As each robotic system has its specific characteristics, one template for the “introduction of robotic surgery” is no longer sufficient. Robotic surgery experts collaborate with surgical robotic system manufacturers to provide procedure-specific guidance, driving the surgeons starting their practice with a new robotic system to the optimized set up of each system for safe implementation. Device-specific technical and procedural training and preparation are the basic keys to safe and successful introduction of any new device into the operating room. The IRCAD France training center, therefore, offers dedicated courses for robotic surgery, covering a wide range of currently available robotic systems for laparoscopic and thoracoscopic surgery. As example, we have demonstrated the feasibility of robotic posterior retroperitoneoscopic adrenalectomy using the Versius® Surgical Robotic System (CMR Surgical Ltd, United Kingdom) [3] with positioning of the three subcostal ports adopted from the approach introduced and standardized by Professor M.K. Walz [4]. Challenged by the proximity between the trocars in this setup, some instrument arm collisions occurred, which were solved by repositioning the robotic arm joints [3].

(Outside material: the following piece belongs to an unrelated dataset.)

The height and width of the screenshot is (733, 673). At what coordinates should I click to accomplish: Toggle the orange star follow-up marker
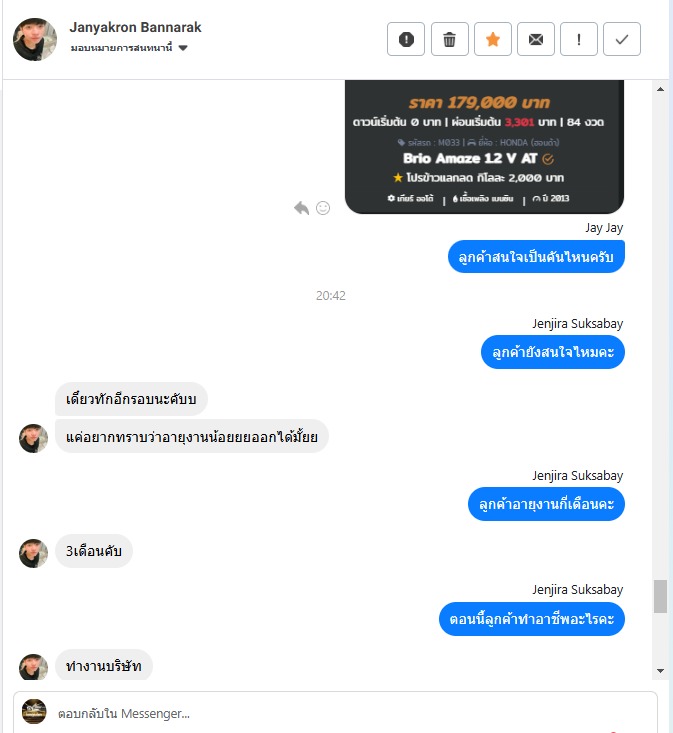point(493,39)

The two papers concerning the application of the Hugo system in colorectal surgery and in transabdominal adrenalectomy are exemplary for the safe introduction of a new system. They are witness for the evolution and competition that will take place in the field of surgical robotics. This kind of competition is of course ideal for the patient, as it inevitably stimulates research and development in order to have the smartest robot that not only integrates the image, but also may enable, in the next future, semi-automatic or even fully automatic operations. The power of artificial intelligence integrated into robotics as a guidance system will also provide warnings in case of deviation from procedure-specific international recommendations and standards.

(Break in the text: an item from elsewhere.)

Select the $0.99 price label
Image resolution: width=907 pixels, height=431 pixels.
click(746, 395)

This type of robotic system for minimally invasive surgery is essentially for laparoscopic surgery. The parallel progress of endoluminal surgery will be accelerated through the use of flexible robots, especially as artificial intelligence diagnostic systems allow increasingly early diagnosis of tumors that are often invisible to the eye of the gastroenterologist or surgeon. It is inevitable that tomorrow’s interventions on all tumors of the alimentary tract, due to their very early detection, will be carried out by use of flexible endoluminal robots [5]. At the same time, new robotic systems are being developed for percutaneous surgery, which is certainly the future for small tumors in the liver and lungs.

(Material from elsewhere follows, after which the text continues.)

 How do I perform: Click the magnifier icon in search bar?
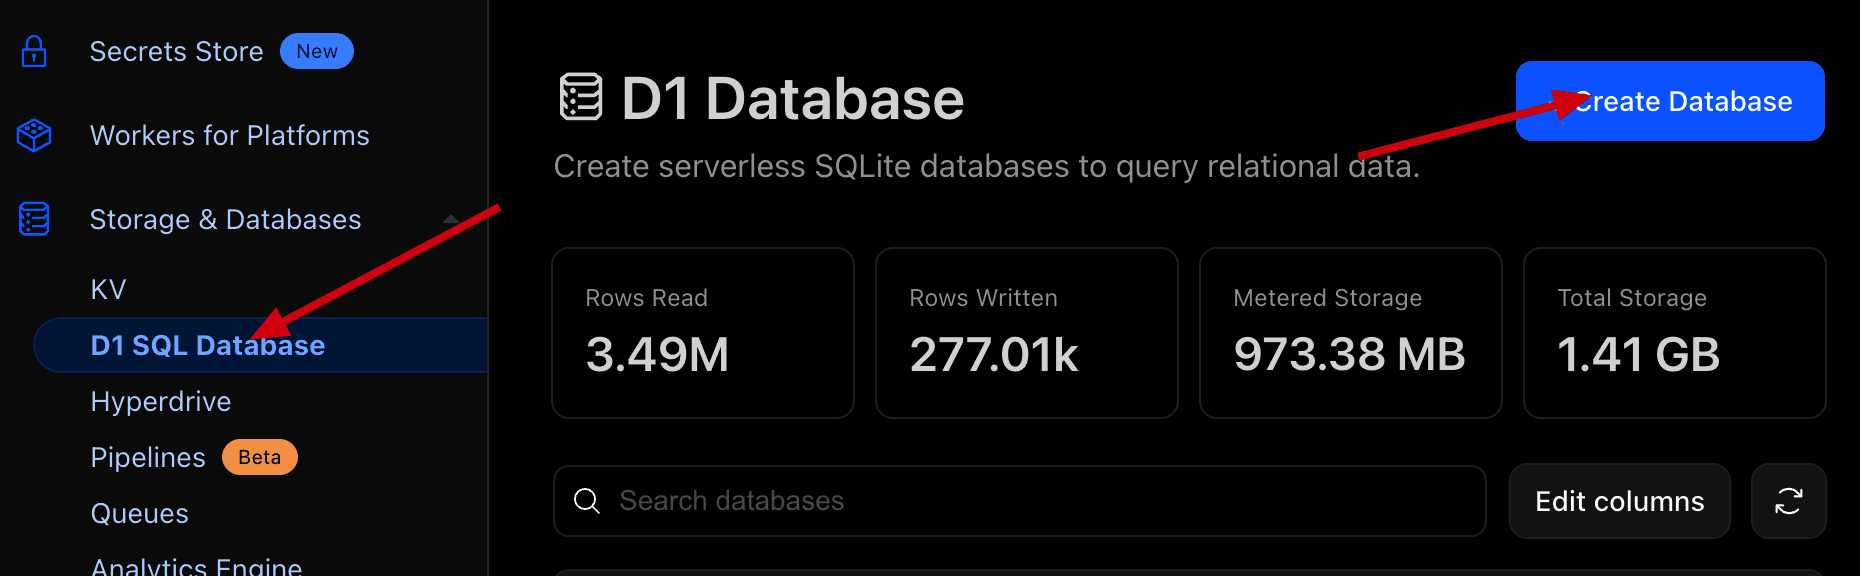tap(587, 501)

Parallel advances in communication systems, notably 5G today and 6G tomorrow, will make it possible to democratize and spread the application of telemedicine to surgery, in which IRCAD was a pioneer with the Lindbergh operation carried out in 2001 between New York and Strasbourg. Such connectivity between experts will shorten the learning curve in the interest of any patient. With the growing availability of a variety of robotic systems and adapted funding strategies, robotic surgery is becoming more and more important. In this way, the surgical community can shape the future of minimally invasive surgery worldwide with the support of the jointly developed and provided advanced instrumentation in collaboration with industrial partners.